WHAT YOU ARE ASKED TO DO
Lines to return, exactly: from the line with "2003年6月 (339, 2365)" to the line with "2013年2月 (339, 1733)" in the entries below, both included.

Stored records
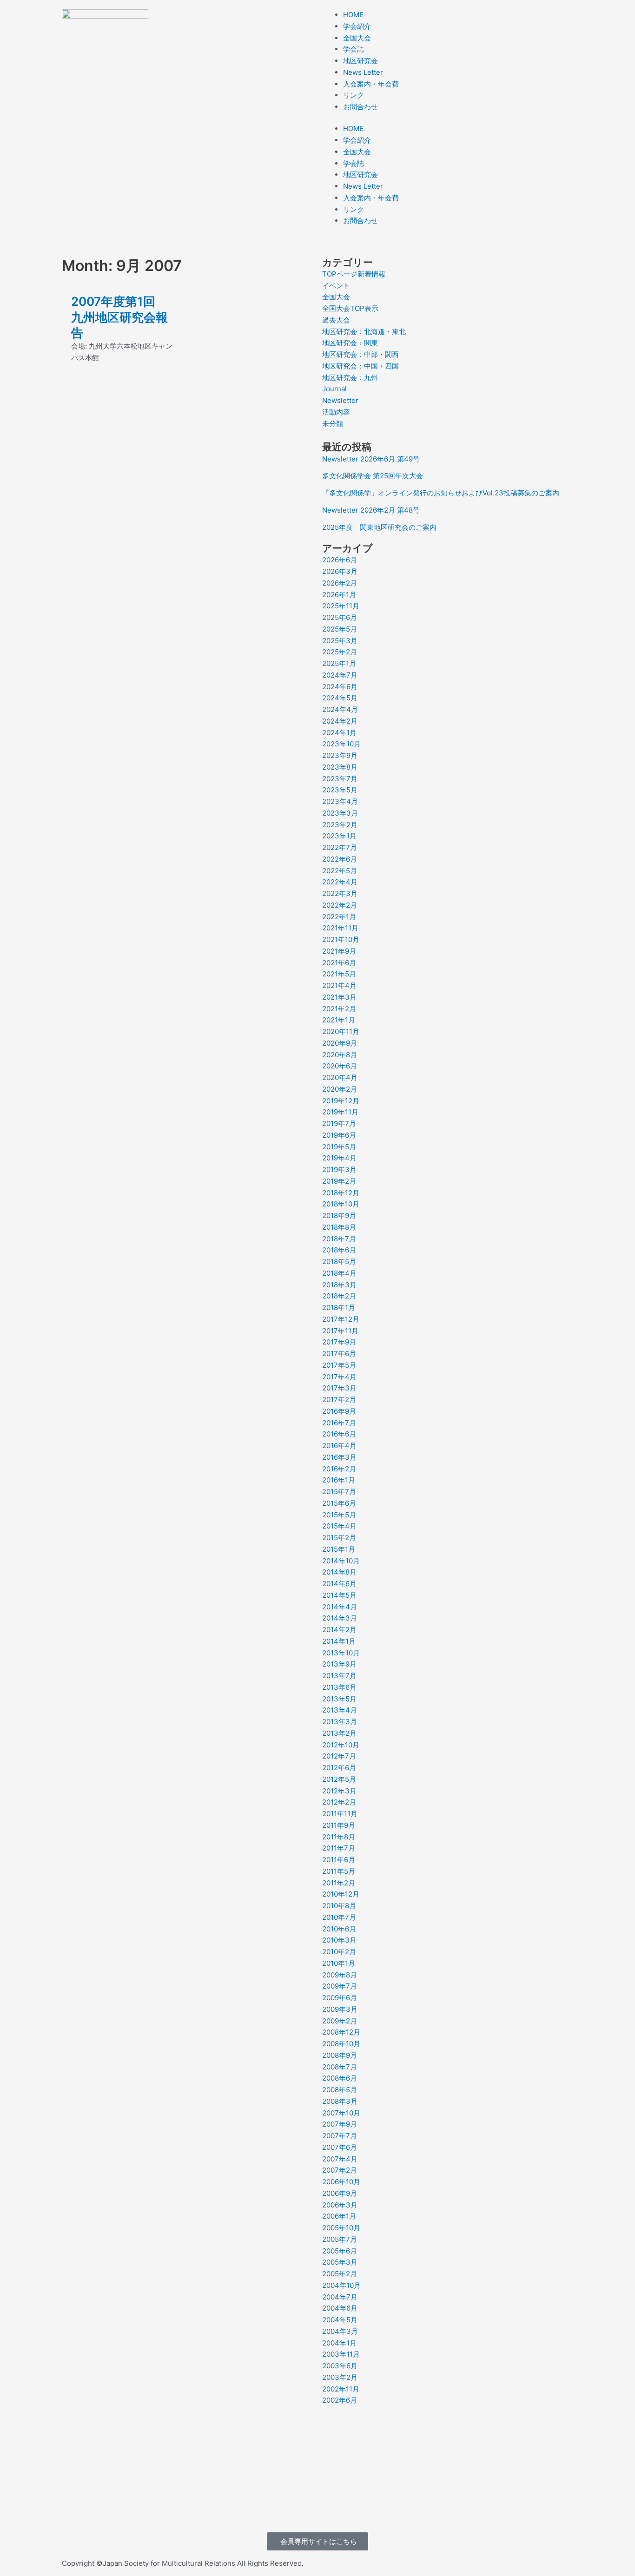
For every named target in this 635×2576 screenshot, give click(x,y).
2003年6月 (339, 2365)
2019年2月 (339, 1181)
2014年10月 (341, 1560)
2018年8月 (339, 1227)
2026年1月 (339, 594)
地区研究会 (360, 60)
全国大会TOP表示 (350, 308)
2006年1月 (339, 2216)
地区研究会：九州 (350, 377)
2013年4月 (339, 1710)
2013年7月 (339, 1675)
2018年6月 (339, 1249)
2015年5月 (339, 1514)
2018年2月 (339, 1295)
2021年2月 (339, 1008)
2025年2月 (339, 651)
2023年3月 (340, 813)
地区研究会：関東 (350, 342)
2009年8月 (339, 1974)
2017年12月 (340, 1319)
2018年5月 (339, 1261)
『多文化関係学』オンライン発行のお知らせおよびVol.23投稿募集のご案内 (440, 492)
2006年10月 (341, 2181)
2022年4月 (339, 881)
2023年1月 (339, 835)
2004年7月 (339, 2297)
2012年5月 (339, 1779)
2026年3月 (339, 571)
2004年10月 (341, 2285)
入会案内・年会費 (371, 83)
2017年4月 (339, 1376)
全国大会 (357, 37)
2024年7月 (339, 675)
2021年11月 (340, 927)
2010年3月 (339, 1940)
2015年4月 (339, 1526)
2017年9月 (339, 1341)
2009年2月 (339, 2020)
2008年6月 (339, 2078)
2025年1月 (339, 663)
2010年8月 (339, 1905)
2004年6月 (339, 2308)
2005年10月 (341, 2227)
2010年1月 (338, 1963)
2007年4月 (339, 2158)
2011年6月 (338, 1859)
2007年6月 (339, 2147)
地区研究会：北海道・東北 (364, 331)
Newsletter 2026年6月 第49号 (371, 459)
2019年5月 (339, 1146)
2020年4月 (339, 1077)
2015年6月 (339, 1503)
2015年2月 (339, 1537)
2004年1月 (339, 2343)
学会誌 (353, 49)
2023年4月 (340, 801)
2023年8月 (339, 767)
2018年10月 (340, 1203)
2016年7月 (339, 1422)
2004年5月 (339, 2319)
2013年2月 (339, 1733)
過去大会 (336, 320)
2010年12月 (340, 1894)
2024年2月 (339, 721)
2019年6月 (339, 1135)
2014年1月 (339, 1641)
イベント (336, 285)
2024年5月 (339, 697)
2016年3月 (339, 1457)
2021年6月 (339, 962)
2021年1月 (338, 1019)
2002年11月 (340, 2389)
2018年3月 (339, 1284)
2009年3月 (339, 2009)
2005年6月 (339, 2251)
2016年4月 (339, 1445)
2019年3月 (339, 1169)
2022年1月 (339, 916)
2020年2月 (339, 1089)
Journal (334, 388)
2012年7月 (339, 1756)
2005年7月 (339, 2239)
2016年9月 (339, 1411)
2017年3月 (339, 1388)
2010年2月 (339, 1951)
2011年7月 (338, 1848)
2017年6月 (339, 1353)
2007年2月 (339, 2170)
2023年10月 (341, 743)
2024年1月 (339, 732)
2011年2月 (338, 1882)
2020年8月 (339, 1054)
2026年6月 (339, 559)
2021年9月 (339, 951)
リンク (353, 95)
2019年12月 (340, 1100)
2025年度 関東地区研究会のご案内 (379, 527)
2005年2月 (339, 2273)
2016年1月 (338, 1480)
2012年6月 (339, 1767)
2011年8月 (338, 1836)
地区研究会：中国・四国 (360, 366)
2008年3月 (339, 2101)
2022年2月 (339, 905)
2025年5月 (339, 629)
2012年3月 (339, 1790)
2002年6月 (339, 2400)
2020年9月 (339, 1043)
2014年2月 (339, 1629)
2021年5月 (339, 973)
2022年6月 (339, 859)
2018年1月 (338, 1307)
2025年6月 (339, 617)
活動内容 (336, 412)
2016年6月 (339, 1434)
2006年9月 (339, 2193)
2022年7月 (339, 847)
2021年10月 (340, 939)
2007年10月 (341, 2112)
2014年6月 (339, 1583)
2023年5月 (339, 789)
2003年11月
==
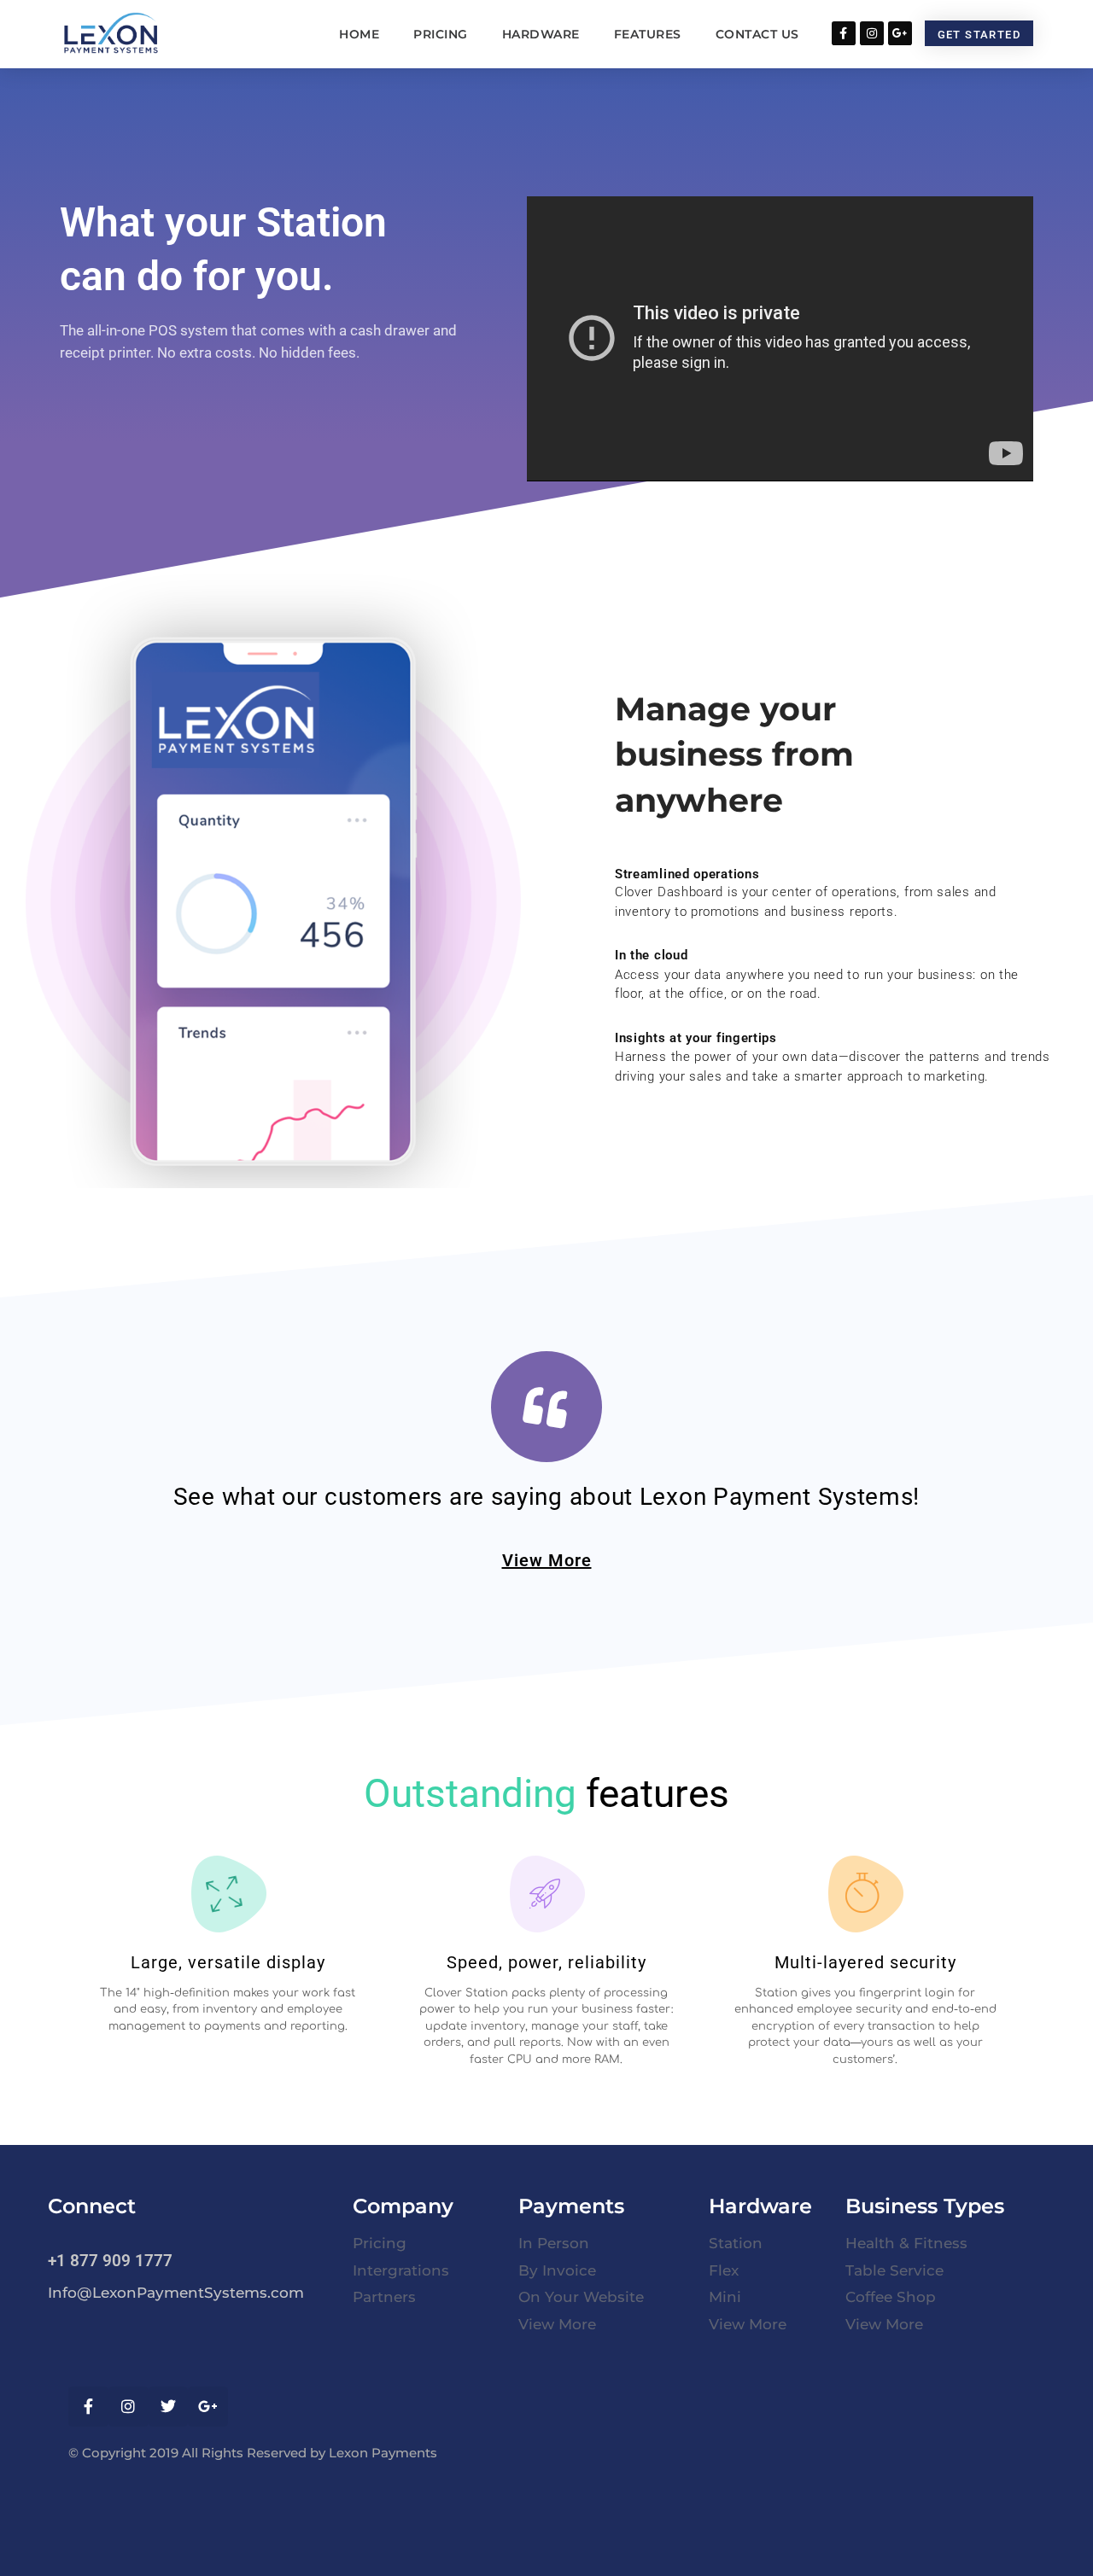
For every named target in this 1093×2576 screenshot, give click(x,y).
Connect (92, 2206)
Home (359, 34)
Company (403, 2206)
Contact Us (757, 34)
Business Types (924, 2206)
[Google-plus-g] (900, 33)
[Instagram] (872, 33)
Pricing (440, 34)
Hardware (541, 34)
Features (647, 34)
...
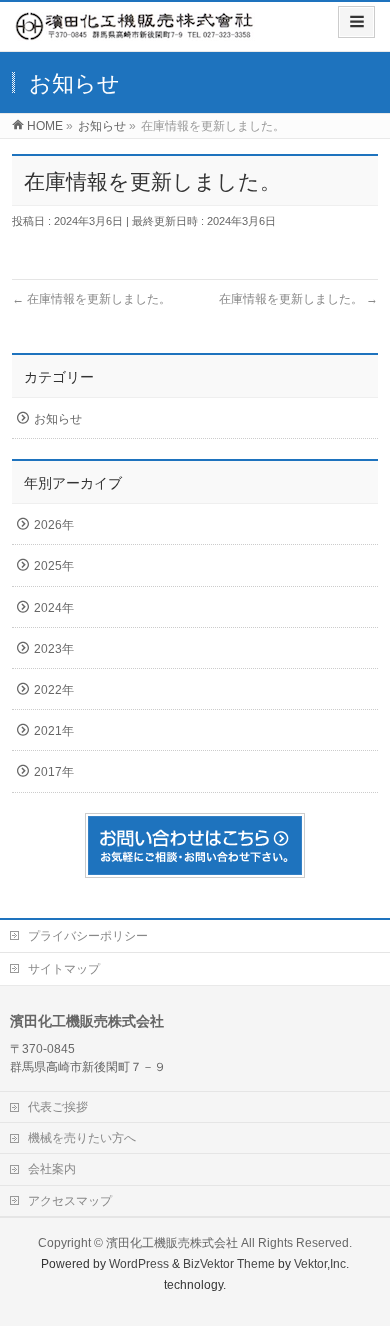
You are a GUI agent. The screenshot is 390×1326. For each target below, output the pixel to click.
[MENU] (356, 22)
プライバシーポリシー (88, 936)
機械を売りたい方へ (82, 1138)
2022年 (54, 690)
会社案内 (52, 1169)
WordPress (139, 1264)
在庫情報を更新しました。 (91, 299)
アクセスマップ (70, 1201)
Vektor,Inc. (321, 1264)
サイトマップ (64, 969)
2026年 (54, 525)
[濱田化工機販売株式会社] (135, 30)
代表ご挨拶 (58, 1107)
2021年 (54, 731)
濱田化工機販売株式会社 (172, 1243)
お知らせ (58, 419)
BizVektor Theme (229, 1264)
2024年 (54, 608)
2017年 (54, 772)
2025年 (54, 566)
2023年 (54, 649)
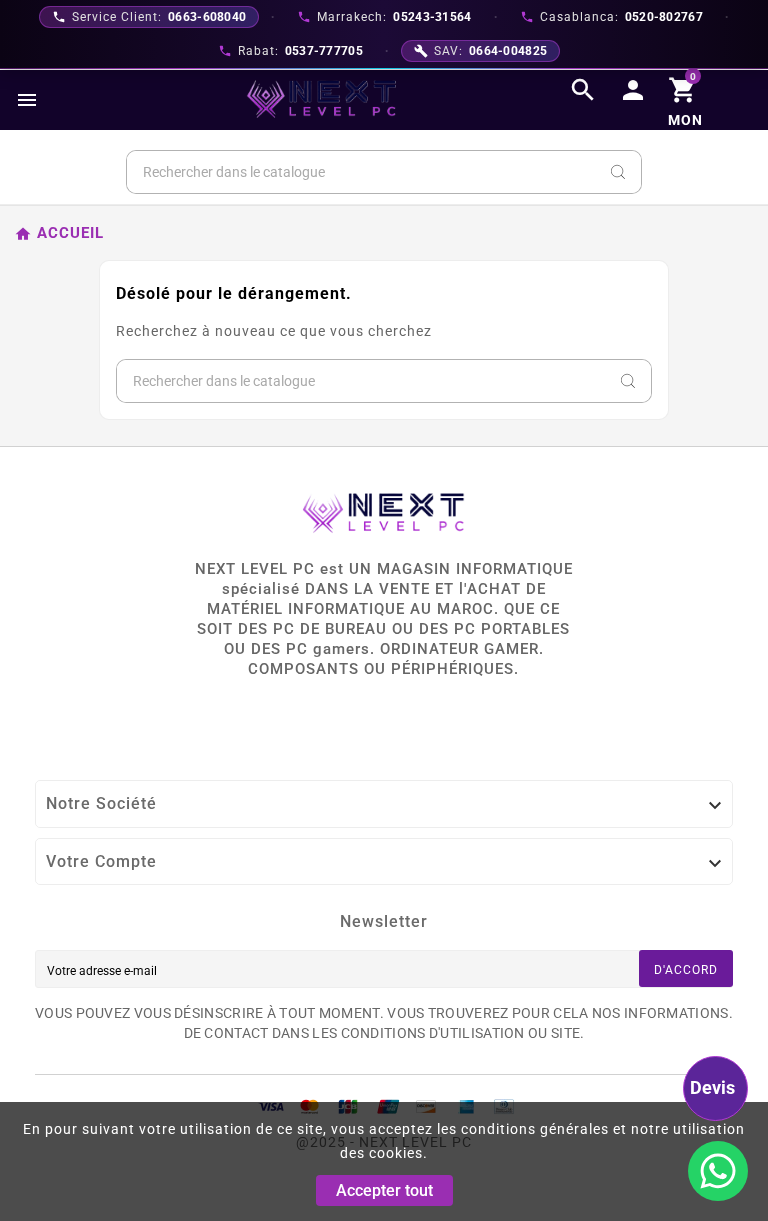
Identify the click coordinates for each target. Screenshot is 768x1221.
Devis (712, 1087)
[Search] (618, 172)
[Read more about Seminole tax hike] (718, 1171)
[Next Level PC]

TASK ANSWER
2003年6月 (339, 2365)
2019年2月 (339, 1181)
2014年10月 (341, 1560)
2018年8月 (339, 1227)
2026年1月 (339, 594)
地区研究会 (360, 60)
全国大会TOP表示 (350, 308)
2006年1月 (339, 2216)
地区研究会：九州 (350, 377)
2013年4月 (339, 1710)
2013年7月 (339, 1675)
2018年6月 (339, 1249)
2015年5月 (339, 1514)
2018年2月 (339, 1295)
2021年2月 (339, 1008)
2025年2月 (339, 651)
2023年3月 (340, 813)
地区研究会：関東 (350, 342)
2009年8月 (339, 1974)
2017年12月 (340, 1319)
2018年5月 (339, 1261)
『多文化関係学』オンライン発行のお知らせおよびVol.23投稿募集のご案内 (440, 492)
2006年10月 (341, 2181)
2022年4月 (339, 881)
2023年1月 (339, 835)
2004年7月 (339, 2297)
2012年5月 (339, 1779)
2026年3月 (339, 571)
2004年10月 (341, 2285)
入会案内・年会費 (371, 83)
2017年4月 (339, 1376)
全国大会 (357, 37)
2024年7月 (339, 675)
2021年11月 (340, 927)
2010年3月 (339, 1940)
2015年4月 (339, 1526)
2017年9月 (339, 1341)
2009年2月 (339, 2020)
2008年6月 (339, 2078)
2025年1月 (339, 663)
2010年8月 (339, 1905)
2004年6月 (339, 2308)
2005年10月 (341, 2227)
2010年1月 (338, 1963)
2007年4月 (339, 2158)
2011年6月 (338, 1859)
2007年6月 (339, 2147)
地区研究会：北海道・東北 (364, 331)
Newsletter 2026年6月 第49号 (371, 459)
2019年5月 (339, 1146)
2020年4月 (339, 1077)
2015年6月 (339, 1503)
2015年2月 (339, 1537)
2004年1月 (339, 2343)
学会誌 (353, 49)
2023年4月 (340, 801)
2023年8月 (339, 767)
2018年10月 (340, 1203)
2016年7月 (339, 1422)
2004年5月 (339, 2319)
2013年2月 (339, 1733)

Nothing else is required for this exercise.